Cette célébrité, elle la détestait. “Être populaire, c’est une galère,” confiait-elle. “C’est quoi ce fétichisme des autographes ? C’est ridicule.” Elle fuyait les tapis rouges, méprisait les festivals – “Cannes, c’est comme le Salon de l’agriculture, mais en moins sympa” – et voyait l’industrie du spectacle comme une machine à endormir les consciences.
Son mépris pour les conventions a atteint son apogée en 1988. Lorsqu’elle reçoit le César de la Meilleure actrice pour Le Grand Chemin, elle se présente dans une tenue d’inspiration militaire, pose la statuette à terre au lieu de la brandir, et critique ouvertement le réalisateur du film. Ce n’était pas de l’humilité, mais un rejet viscéral des rituels de la gloire. “Cette carrière commerciale, ce n’était pas pour moi,” affirmera-t-elle.
Plus qu’une actrice, Anémone était une militante. Bien avant que cela ne soit à la mode, elle était une écologiste convaincue, soutenant les Verts dès 1988 et devenant porte-parole de l’organisation antimondialisation ATTAC en 2002. “On ne peut pas rêver d’une croissance infinie sur une planète finie,” répétait-elle, citant son frère, l’agronome Claude Bourguignon.

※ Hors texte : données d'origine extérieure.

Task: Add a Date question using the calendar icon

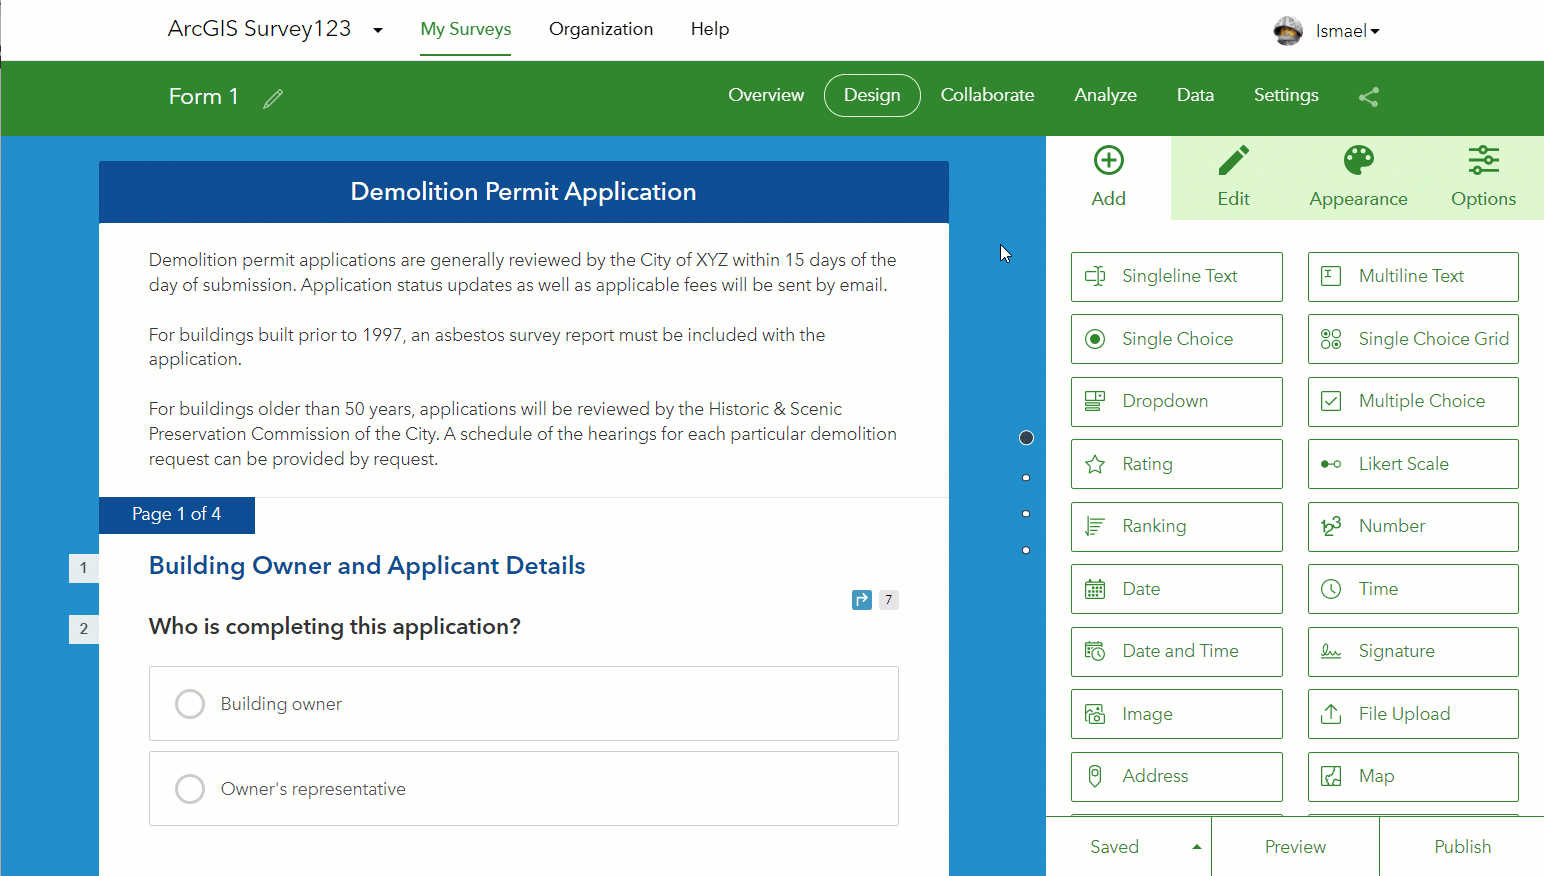Action: pyautogui.click(x=1176, y=588)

Mais sa déclaration la plus choquante, celle qui a peut-être commencé à creuser le fossé avec une société bien-pensante, concernait la maternité. Anémone a osé dire tout haut ce que beaucoup n’osaient penser : “Je regrette d’avoir été mère. Si c’était à refaire, je ne le referais pas.”

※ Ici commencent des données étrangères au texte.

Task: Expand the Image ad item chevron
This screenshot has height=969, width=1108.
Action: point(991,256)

Elle précisait avoir aimé ses enfants, Jacob et Lili, leur avoir donné de la tendresse et avoir fait son “devoir à contre-cœur”. Mais le constat était brutal : “Les enfants vous bouffent vivant. Ils prennent tout et s’en vont.” Elle a raconté être tombée enceinte “par déni” à 22 ans, trop tard pour avorter, et avoir accepté un deuxième enfant comme une fatalité : “Ma vie est déjà foutue, alors un ou deux, ça ne change rien.” Ces propos, d’une honnêteté décapante, ont été analysés par des essayistes féministes comme Mona Chollet, qui y ont vu l’exemple d’une femme “brisée psychologiquement et socialement par les injonctions à la maternité”.
En 2017, elle annonce sa retraite avec un soulagement théâtral : “Bon débarras !” Elle ne supportait plus un milieu où “l’argent a tout envahi”. “Il n’y a plus de place pour créer, seulement du marketing à la chaîne.”

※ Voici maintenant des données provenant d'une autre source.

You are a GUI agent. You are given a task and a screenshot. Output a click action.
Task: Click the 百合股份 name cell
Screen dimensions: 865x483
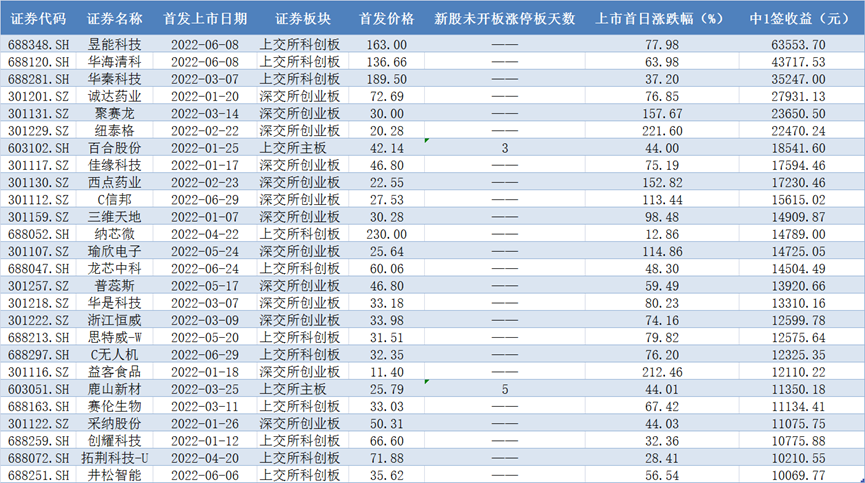(x=114, y=148)
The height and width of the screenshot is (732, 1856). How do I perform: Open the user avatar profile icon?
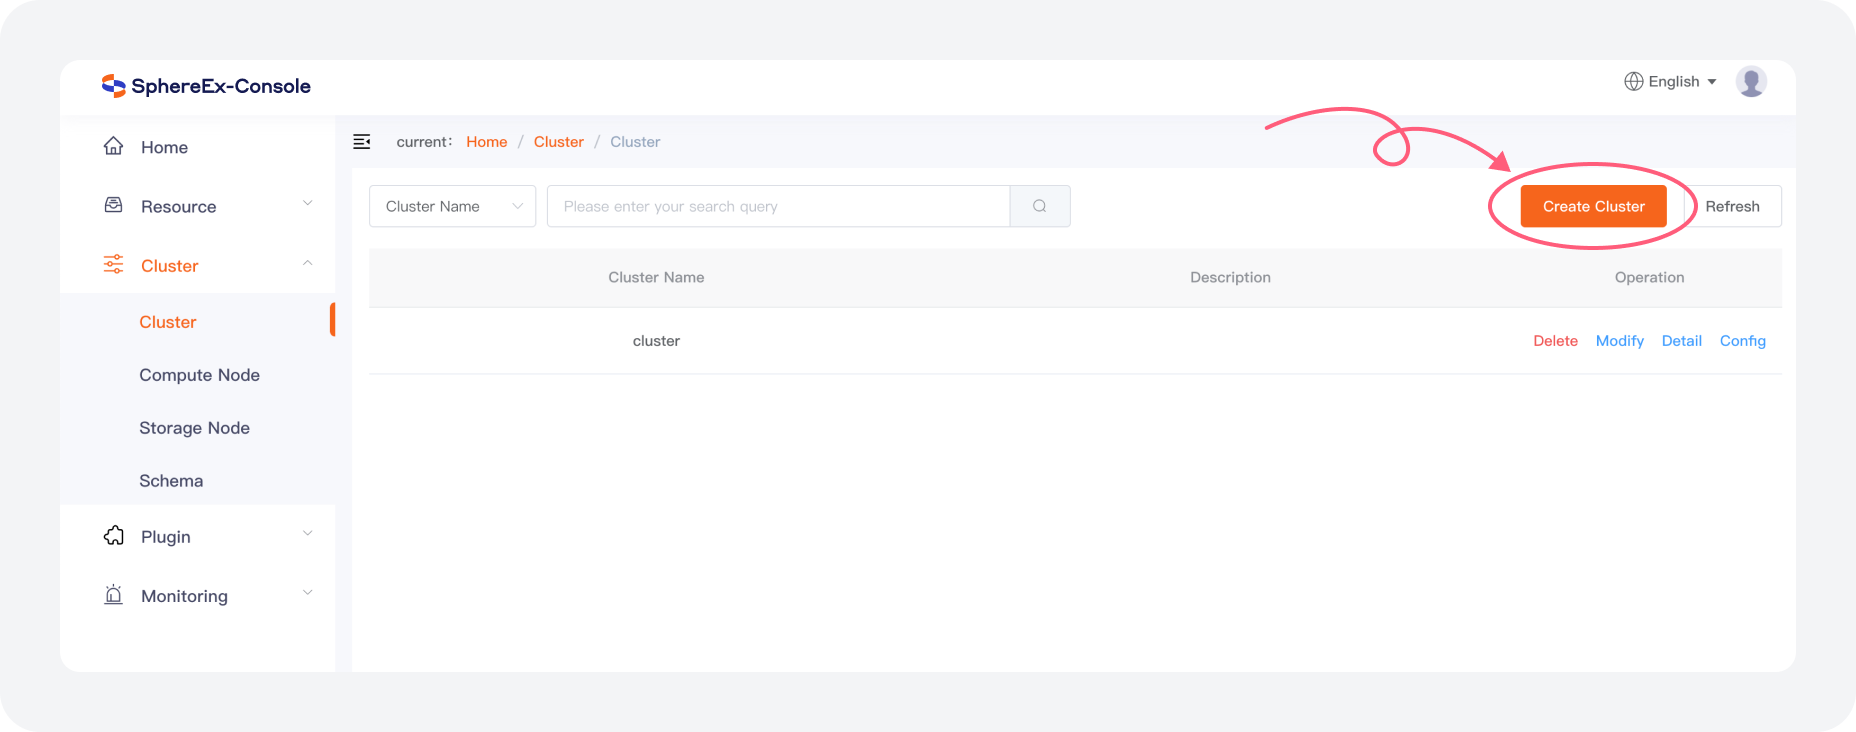click(1750, 82)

Elle s’était retirée bien avant, en 2006, à Saint-Soline, un petit village des Deux-Sèvres, loin de Paris. “J’ai failli étouffer sous le fan-club,” disait-elle. “La célébrité, ça m’a emmerdé !” Elle y menait une vie simple, cultivant son jardin, soutenant des initiatives locales.
C’est là qu’elle a mené son dernier combat, contre un cancer du poumon, dans le secret. Sa dernière apparition publique, en août 2018, la montrait fatiguée, en fauteuil roulant, mais toujours aussi mordante. Elle s’est éteinte à l’hôpital de Poitiers, à 68 ans.
La quasi-absence du monde du cinéma à ses funérailles a fait jaser. Mais son fils Jacob a remis les choses en perspective : “Elle n’a jamais fait partie de ce milieu. Elle se fichait de la célébrité. Elle ne voulait pas d’un cirque de stars à son enterrement. C’était une femme sauvage.”
La mort solitaire d’Anémone n’est donc pas un abandon, mais le point final et logique d’une vie passée à défier les normes. Elle n’a pas été trahie par un milieu qu’elle avait déjà quitté depuis longtemps. Elle a choisi sa sortie, comme elle avait choisi sa vie : en marge, en silence, et selon ses propres règles. Son dernier acte ne fut pas sur scène, mais un retrait définitif, un dernier doigt d’honneur à un monde qu’elle avait fini par mépriser.